Is an upcoming birthday party stressing you out? And what about the menu? That’s quite a task too. Birthday parties can often add a big dent in your efforts to eat healthily. Here’s how you can have your cake and eat it too (quite literally)…
Veggie sticks with hummus
This makes for a beautiful yet healthy snack your guests are sure to appreciate. To make it party like, serve your carrots, cucumber, and paprika sticks in squat whiskey glasses.
Fruit on a stick
Skewer a variety of fruit such as strawberries, grapes, oranges, papaya, apples, pears, and banana slices. For an interesting look, try using a melon baller to shape the fruit into rounds before skewering. Serve chilled with a dash of lemon and salt.
Fruit-flavored yogurt with a few berries makes for a great dessert. Serve in mini plastic wine or mousse glasses. If you’re looking to excite the kids, serve in funky animal-shaped molds and jars
Devilled eggs are a great healthy dish to serve at parties. Garnish your eggs with a bit of paprika powder and coriander to give it color. If you’re feeling especially creative, try piping the yolk mix with a confectionery cone or add a different topping to each.
Salsa or guac and chips
Guacamole and salsa with some roasted chips are sure-fire party pleasers. They’re crunchy enough to mindlessly munch and don’t create much of a mess either.
Pineapple and cheese
Serve cubes of pineapple and cheese on toothpicks. For a party look, buy toothpicks with decorated ends (yes those flags and umbrellas will do!).
You’ve got to please the sweet tooth and a fresh, healthy way to do it is with this delicious dish. Dip the frozen strawberries and bananas into hot chocolate syrup and leave to dry. Serve with toothpicks.

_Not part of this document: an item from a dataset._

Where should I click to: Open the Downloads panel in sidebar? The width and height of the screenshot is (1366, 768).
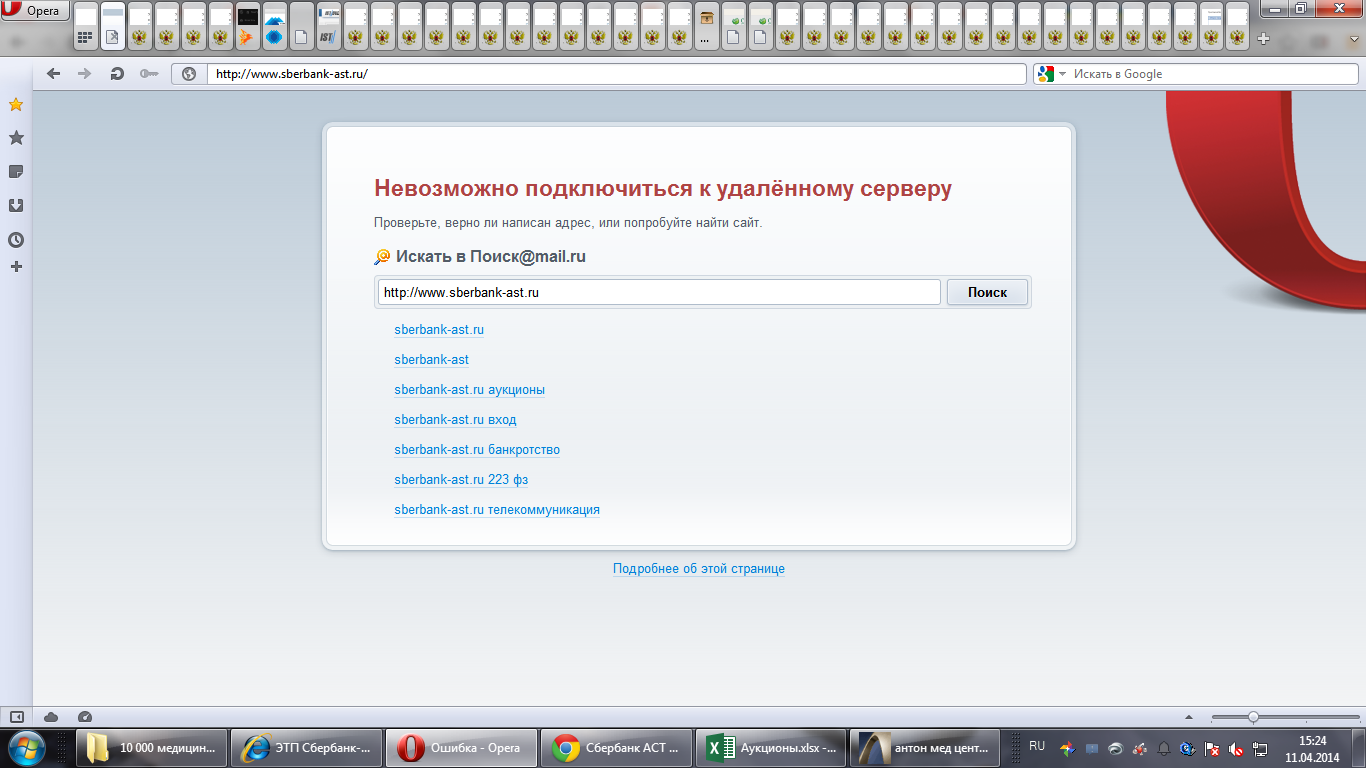(x=16, y=206)
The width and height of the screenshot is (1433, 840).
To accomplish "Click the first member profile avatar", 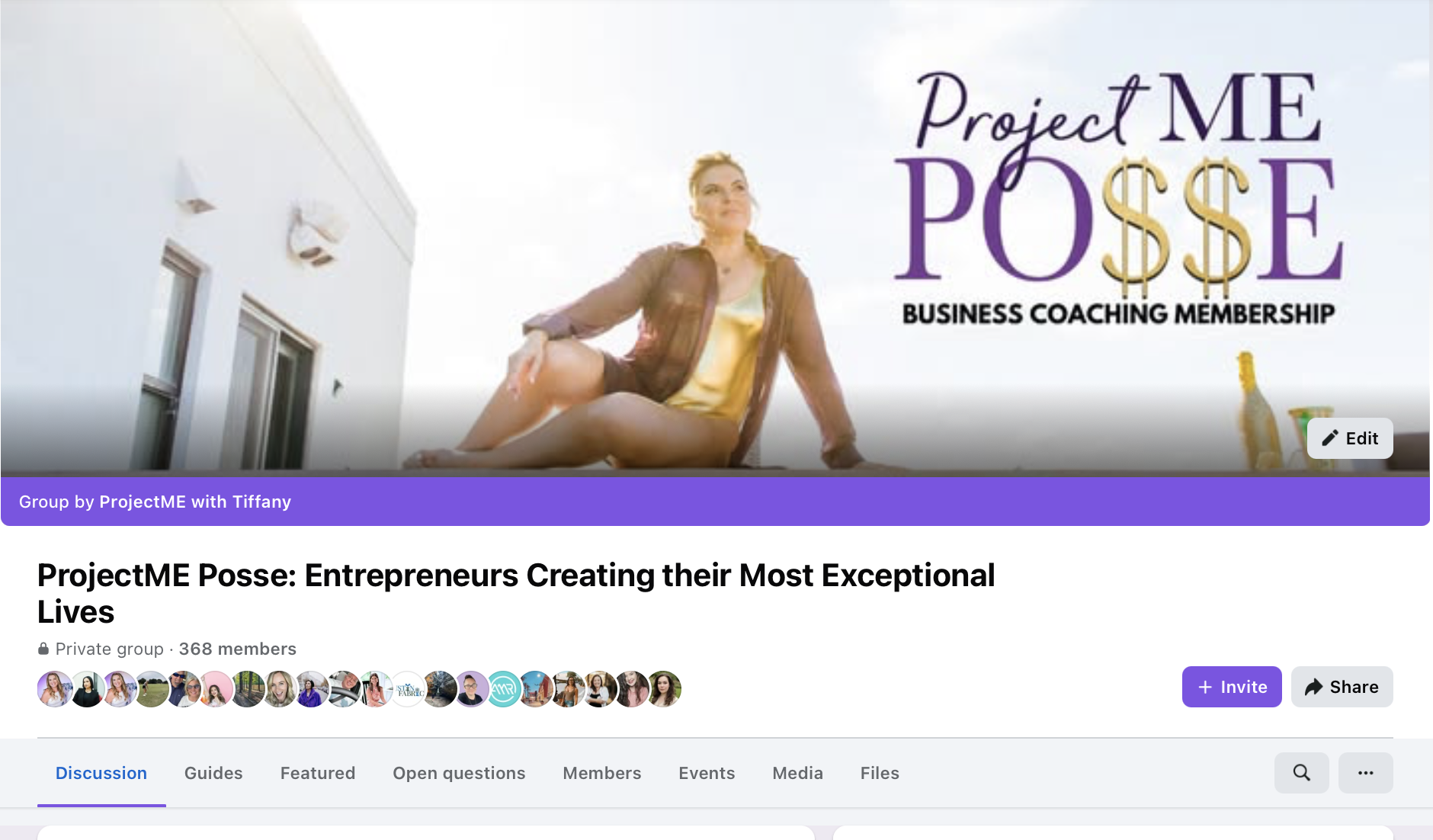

Make healthy wraps with a variety of fillings. Explore cauliflower, peas, carrots, broccoli, and the all-favorite potato. Slightly stir fry them with olive oil, add seasoning, and fill into soft tortilla wraps. To serve, cut them into bite-sized pieces.
This makes for a healthy yet filling appetizer. Pick a loaf of garlic bread and cut into bite-sized slices. Drizzle olive oil and pop into the oven for 5 minutes or dry toast them over a low flame. Top with chopped tomatoes, onion, and capsicum. Garnish with salt, pepper and top with basil.
If you haven’t tried this yet, try at once and add to your list. Besides looking beautiful in cocktail glasses, shrimp is high in protein and low in fat and calories. Just make sure you avoid bottled sauces to keep it healthy.
It does contain rice but don’t write it off just yet. The starch content of the rice can be played around with based on the varieties and boiled instead of steamed to drain out excess starch. With its fish- seaweed combination it’s still one of the healthiest and most filling items you can serve at a party.
Going down the Indian route? Serve idlis plain, or toss them with a dash or turmeric and some seasoning for a snack your guests are sure to love. Serve with fresh mint chutney and relish!
Low-fat paneer or soya keema make an excellent healthy filling for parathas. Just go easy on the oil and ghee when you’re making your parathas to keep them healthy. Serve with ketchup or mint chutney!